V-Ball BUMPS our dinners, someone else SETS the table and I SPIKE the punch

August 30, 2010

If my parent-of-a-high-school-athlete learning curve were any steeper, I’d need to buy some pitons and an ice pick. This ascent has left me breathless, to say the least. And, while I couldn’t be more thrilled by the prospect of watching Allison play volleyball for her new high school’s team, the package that accompanies such an honor is feeling a bit like a booby prize at the moment. And I’m the booby.

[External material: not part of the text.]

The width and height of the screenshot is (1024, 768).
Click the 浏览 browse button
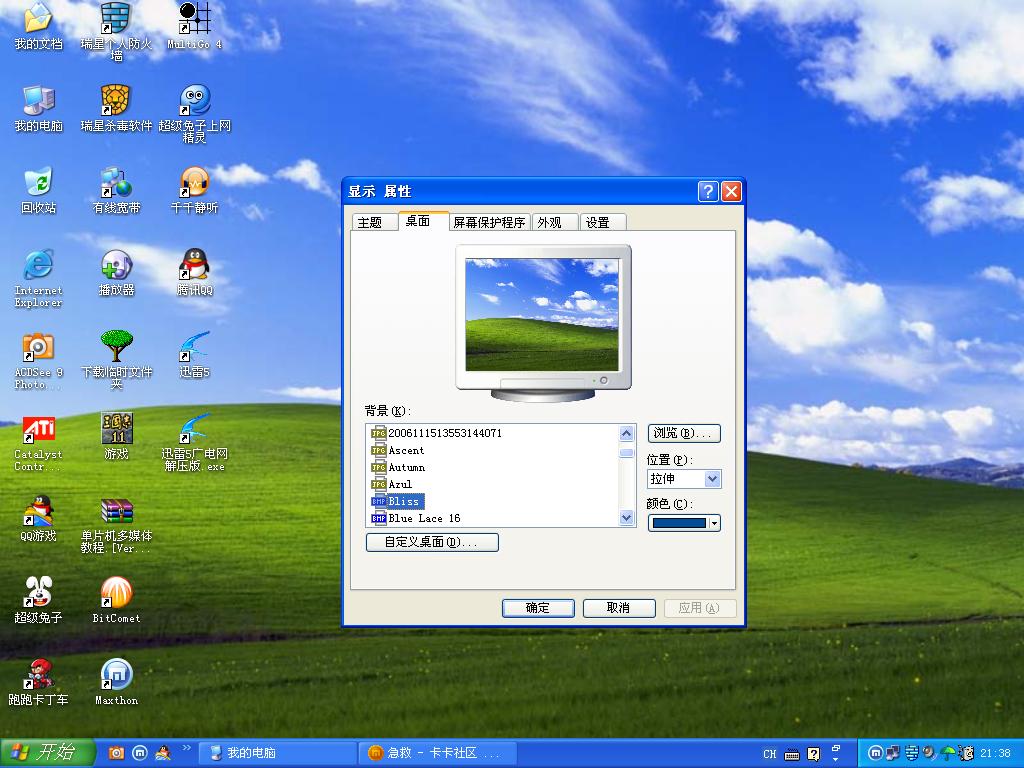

Have you ever had one of those moments when you just really didn’t get the joke? When you wondered if you’d awakened in Communist Russia or discovered that someone had moved all of your dishes into the wrong cabinet while you were sleeping? Well, okay. I can relate to the “dish” thing, but I once again seem to be in foreign territory these days and I’m not really sure what to do.

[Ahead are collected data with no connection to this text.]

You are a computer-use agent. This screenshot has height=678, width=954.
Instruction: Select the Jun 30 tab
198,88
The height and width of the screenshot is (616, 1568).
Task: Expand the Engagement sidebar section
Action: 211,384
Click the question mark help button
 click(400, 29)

Let me provide the back story. Mark and I attended Allison’s volleyball-team parent meeting last week. I figured it was a time to find out just what the heck a libero was or how it is that those girls manage to get their shorts on without a can of Pam nearby. Turns out, it was a time to sign checks and buy apparel and order team photos and sign up to bring jello salad and granola bars to the team luncheon. In short, it was a time to find out how most other parents live. Giving and giving and giving. And all with a smile and your eyes on the competition.

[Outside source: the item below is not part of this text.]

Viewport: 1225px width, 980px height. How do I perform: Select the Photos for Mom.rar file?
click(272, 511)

In this case, the competition was this super mother, who fervently spoke of the joy that it brought her to provide last year’s Freshman team with 17 pre-game-day meals,—SEVENTEEN!-- not to mention healthy snacks and refreshing bottled on the day of their game. This was her pitch for getting one of us to become the new Freshman team parent. That’s like having a Pulitzer-Prize winning journalist ask for volunteers to take over the school newsletter. Given that most of the Freshman parents were men and one of the moms was in her pajamas, I figured we were safe from the prospect of making 17 meals for a bevy of teenaged girls in spandex.

Apparently, I was wrong.

And I can’t tell you how devastated I feel right now. I know, I know. You’d think I would be happy to know that, in the next month or so, someone else would be feeding dinner to Allison at least 17 times, freeing me to do little or nothing with my post-work time. But I grew up in a family-dinner household. In fact, family dinners were one of the highlights of my childhood, even if my mom lacked mad skillz in the food-preparation department. I cherish those dinner-time conversations of my youth, and have done everything within my power to continue that tradition into my adulthood.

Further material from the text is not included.